Page text:
▬▬▬▬▬▬▬▬▬▬

But the social structures of gorillas resemble your average Colorado City compound — the older, dominant males hoard the females and run off the young males who might pose a threat to the senior males. The chimps are hierarchical as well, with one alpha per troop. Methinks this isn’t what the average horny young man who has convinced himself that he deserves female attention NOW, not when he’s old and gray, and that the secret to getting it is acting like an ass, has in mind.

So, chimps and gorillas? Perhaps not so much. What about canines, then?

Canines, such as wolves, arrange their society in packs, led by alphas. In the case of wolves, there is both an Alpha Male and an Alpha Female; this Alpha Pair is usually the only pair in the pack who gets to mate.

Hm. Doesn’t sound like a very appealing prospect to that Nice Guy™ lookin’ to be a hit with the ladies.

So, what’s a reverse-anthropomorphizing guy to do? Acknowledging that the bonobos might just have something there — after all, they are our closest relatives — doesn’t ever seem to be an option, because that might mean that the Nice Guy™ theory of How To Get Chicks might be all blown to hell.

Well, I suppose that if the Nice Guys™ are determined to do the Alpha Male thing, to study up on how to be a dominant male, they might consider plunking themselves down in front of the National Geographic Channel and taking in an episode of The Dog Whisperer now and then. They may find that their conception of the aggressive, dominant, jerky Alpha Male isn’t what’s going to get them anywhere.

▬▬▬▬▬▬▬▬▬▬

Required task: In the text on animal social structures, which wolves are usually the only pair in the pack that gets to mate?

Data excerpt:
▬▬▬▬▬▬▬▬▬▬

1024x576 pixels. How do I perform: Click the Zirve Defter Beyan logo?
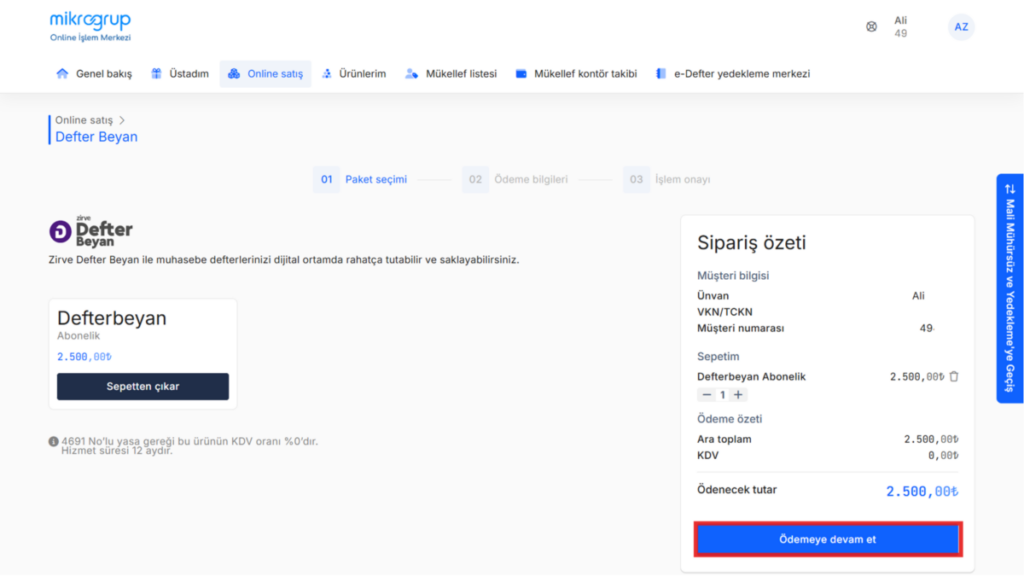[91, 231]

▬▬▬▬▬▬▬▬▬▬

Exercise solution: The Alpha Pair, made up of the Alpha Male and the Alpha Female.